_About this exercise_
Report how many lines of the records below include the word "timestamp". Give nothing but the number.

_Provided records_
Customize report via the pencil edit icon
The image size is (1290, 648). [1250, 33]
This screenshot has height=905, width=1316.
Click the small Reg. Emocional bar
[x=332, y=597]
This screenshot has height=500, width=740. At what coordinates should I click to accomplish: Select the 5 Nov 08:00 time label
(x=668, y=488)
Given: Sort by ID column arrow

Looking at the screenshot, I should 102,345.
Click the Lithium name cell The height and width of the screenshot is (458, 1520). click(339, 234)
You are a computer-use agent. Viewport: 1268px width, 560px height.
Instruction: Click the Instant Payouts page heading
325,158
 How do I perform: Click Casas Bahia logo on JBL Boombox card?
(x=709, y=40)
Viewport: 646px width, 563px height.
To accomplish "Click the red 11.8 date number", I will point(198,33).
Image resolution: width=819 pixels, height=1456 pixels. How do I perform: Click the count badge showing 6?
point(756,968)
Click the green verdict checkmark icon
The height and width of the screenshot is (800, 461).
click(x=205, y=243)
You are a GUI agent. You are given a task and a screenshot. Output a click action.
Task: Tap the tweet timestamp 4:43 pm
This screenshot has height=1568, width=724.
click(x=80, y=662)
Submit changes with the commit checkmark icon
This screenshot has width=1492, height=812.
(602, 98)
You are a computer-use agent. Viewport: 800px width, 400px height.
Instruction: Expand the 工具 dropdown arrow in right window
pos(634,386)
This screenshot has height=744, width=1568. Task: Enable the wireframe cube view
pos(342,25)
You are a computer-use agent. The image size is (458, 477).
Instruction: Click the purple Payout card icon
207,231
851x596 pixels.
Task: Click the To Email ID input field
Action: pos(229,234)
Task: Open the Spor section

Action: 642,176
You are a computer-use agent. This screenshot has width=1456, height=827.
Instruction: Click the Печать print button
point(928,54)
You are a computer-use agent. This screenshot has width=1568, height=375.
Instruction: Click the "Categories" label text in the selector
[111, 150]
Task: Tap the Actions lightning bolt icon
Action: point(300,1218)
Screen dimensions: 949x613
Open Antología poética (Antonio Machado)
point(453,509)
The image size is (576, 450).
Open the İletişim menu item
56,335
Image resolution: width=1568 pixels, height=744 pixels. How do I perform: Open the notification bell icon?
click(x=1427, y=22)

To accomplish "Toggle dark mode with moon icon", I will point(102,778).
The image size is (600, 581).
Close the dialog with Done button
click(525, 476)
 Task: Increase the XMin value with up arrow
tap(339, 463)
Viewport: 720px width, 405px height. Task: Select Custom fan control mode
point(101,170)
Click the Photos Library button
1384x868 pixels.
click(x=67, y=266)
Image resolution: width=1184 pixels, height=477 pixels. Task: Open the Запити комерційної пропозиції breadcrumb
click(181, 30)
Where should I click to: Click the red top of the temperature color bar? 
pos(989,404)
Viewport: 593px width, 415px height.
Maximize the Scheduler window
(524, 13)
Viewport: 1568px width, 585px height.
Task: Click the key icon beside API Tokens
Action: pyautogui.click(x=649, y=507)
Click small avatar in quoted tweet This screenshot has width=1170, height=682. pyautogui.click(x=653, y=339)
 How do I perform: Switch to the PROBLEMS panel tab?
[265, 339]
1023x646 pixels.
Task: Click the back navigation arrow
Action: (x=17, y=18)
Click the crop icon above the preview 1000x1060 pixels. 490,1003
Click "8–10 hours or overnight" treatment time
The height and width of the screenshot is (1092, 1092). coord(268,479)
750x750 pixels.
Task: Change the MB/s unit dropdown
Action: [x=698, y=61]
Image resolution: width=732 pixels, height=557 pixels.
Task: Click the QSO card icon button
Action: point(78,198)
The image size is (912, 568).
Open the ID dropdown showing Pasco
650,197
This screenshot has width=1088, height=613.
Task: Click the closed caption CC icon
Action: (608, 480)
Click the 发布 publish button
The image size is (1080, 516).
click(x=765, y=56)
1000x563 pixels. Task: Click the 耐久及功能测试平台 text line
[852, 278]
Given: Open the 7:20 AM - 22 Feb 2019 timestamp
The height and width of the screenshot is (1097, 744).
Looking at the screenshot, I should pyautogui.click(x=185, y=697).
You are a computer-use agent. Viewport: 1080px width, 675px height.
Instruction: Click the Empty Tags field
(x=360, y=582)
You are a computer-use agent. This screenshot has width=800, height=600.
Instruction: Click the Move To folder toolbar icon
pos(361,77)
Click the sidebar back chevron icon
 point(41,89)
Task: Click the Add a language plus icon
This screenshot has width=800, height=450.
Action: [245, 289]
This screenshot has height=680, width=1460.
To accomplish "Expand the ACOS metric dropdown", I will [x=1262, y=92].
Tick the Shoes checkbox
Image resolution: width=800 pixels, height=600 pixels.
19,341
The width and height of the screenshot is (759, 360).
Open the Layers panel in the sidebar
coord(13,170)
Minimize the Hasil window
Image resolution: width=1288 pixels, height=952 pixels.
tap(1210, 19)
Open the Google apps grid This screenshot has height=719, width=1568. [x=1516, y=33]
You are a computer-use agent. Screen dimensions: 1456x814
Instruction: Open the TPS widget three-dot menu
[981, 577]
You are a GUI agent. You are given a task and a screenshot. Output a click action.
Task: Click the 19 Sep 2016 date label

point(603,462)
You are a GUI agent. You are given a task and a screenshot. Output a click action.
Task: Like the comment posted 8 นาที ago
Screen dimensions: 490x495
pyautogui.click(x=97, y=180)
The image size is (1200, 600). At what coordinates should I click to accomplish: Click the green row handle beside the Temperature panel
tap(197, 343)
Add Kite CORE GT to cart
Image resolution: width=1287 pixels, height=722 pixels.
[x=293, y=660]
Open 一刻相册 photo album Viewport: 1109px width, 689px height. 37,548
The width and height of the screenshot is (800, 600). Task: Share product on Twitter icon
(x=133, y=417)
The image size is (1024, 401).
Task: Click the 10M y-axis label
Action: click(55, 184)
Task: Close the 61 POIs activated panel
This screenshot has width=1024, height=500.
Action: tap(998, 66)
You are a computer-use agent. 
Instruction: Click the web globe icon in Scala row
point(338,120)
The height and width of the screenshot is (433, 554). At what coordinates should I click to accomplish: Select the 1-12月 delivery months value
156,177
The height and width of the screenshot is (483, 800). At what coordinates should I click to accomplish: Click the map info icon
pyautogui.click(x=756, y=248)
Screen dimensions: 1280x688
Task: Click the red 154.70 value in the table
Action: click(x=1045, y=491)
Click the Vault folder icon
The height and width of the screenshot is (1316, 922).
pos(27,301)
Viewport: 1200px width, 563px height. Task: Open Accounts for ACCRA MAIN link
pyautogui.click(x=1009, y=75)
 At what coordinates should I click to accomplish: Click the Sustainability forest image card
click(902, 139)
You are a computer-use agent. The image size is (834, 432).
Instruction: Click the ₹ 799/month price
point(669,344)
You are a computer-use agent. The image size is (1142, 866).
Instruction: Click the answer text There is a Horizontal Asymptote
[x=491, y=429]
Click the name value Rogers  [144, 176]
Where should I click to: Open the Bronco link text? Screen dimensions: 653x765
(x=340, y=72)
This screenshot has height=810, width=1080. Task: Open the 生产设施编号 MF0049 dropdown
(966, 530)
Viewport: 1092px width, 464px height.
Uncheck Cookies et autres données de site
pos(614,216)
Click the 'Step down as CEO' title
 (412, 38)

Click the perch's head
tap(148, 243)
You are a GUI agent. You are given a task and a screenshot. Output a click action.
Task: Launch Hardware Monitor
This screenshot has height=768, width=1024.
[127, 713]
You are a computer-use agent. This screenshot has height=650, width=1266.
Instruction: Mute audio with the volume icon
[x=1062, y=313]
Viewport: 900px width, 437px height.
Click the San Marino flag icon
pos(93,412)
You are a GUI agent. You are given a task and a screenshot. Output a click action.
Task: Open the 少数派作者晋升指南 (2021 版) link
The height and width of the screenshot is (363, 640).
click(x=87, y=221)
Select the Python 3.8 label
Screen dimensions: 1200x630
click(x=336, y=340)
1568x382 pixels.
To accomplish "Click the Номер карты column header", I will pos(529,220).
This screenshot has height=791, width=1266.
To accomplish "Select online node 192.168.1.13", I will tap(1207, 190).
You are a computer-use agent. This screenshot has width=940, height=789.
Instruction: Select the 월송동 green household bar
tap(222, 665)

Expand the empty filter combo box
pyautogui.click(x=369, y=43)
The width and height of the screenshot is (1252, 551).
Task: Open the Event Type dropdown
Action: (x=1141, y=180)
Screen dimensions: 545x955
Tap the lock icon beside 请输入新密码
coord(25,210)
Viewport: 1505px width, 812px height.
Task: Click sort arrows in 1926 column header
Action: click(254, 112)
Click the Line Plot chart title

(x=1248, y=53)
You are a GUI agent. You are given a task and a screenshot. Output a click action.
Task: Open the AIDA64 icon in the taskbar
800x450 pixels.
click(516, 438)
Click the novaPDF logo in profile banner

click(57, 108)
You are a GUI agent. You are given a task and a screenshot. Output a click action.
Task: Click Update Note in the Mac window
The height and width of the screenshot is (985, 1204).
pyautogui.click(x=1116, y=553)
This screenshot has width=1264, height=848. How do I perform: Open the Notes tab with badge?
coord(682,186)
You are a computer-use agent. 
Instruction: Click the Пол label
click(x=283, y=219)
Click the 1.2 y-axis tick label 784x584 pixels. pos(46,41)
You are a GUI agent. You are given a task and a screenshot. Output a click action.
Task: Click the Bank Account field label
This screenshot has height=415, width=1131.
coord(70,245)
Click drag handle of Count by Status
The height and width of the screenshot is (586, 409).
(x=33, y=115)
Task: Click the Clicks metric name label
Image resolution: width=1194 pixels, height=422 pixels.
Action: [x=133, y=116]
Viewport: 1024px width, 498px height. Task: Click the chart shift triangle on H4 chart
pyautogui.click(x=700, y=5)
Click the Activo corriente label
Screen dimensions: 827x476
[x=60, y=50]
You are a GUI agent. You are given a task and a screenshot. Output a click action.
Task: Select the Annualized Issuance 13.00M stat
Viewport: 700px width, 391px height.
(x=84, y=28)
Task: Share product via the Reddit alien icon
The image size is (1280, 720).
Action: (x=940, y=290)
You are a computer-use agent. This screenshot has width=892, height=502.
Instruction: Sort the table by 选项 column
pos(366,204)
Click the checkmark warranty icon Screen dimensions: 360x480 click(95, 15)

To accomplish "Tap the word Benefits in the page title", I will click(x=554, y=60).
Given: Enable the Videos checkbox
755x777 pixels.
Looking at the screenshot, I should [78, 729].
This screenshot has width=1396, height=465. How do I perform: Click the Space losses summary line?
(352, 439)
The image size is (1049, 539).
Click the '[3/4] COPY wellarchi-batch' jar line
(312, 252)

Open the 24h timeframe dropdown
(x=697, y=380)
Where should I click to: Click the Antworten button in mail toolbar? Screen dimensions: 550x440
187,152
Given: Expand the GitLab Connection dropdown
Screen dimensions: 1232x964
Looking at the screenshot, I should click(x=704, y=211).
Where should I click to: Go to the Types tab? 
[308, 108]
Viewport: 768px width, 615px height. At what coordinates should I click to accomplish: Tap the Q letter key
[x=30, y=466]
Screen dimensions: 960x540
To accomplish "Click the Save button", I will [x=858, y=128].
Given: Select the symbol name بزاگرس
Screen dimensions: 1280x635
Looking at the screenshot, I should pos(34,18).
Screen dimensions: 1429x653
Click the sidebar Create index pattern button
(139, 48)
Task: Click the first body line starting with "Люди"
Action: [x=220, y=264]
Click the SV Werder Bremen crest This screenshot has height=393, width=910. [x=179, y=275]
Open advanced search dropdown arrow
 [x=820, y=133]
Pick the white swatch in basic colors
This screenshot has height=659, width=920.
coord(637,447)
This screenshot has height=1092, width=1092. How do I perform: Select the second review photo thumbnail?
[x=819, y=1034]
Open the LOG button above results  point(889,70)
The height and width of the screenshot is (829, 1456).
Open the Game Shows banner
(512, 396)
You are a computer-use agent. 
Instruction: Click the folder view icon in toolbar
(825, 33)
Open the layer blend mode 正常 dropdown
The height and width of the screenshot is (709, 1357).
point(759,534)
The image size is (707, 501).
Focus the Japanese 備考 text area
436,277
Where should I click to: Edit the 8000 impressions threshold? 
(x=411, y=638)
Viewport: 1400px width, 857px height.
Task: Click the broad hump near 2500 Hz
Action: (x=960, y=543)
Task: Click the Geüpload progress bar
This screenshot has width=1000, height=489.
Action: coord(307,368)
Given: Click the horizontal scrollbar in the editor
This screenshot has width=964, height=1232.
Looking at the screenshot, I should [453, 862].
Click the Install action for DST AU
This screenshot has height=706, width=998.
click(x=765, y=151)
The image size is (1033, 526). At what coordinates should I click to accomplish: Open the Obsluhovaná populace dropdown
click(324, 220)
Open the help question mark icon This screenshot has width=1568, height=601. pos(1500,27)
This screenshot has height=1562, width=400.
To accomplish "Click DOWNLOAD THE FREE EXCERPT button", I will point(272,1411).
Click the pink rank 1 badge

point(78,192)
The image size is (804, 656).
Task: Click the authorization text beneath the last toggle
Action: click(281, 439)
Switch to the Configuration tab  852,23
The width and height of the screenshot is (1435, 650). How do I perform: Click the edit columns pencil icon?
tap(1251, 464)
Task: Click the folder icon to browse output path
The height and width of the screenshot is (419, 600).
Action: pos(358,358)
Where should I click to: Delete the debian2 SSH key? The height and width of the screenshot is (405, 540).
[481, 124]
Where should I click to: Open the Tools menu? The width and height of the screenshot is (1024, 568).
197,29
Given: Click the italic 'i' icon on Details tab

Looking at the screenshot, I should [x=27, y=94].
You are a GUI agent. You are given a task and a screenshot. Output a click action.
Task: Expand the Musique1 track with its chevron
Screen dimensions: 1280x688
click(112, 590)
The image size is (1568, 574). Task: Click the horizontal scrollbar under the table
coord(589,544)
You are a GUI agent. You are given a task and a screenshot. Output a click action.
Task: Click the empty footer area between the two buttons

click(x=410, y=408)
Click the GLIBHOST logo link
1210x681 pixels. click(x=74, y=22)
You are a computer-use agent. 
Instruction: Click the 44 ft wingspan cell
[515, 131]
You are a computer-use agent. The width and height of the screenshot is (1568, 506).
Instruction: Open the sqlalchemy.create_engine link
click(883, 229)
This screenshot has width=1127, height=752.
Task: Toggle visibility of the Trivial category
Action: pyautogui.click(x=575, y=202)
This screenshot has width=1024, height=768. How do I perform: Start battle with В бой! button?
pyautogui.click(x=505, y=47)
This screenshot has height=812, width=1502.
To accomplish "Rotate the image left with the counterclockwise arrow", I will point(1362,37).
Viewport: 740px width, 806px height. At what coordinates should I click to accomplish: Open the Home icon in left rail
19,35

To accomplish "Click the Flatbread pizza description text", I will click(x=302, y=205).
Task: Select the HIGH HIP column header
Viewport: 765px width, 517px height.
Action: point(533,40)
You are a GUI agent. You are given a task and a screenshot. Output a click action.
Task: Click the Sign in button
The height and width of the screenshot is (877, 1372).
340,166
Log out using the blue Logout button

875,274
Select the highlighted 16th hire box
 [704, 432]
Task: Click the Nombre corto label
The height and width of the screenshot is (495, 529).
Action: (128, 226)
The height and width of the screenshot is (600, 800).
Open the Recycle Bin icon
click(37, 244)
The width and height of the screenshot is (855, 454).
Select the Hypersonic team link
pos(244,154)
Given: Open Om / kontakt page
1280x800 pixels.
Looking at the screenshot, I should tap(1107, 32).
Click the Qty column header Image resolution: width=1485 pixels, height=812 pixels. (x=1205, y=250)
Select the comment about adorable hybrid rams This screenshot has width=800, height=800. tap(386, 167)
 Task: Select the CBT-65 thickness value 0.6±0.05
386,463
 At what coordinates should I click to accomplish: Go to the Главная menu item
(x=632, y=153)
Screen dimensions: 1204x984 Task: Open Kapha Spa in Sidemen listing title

_Result for this task_
2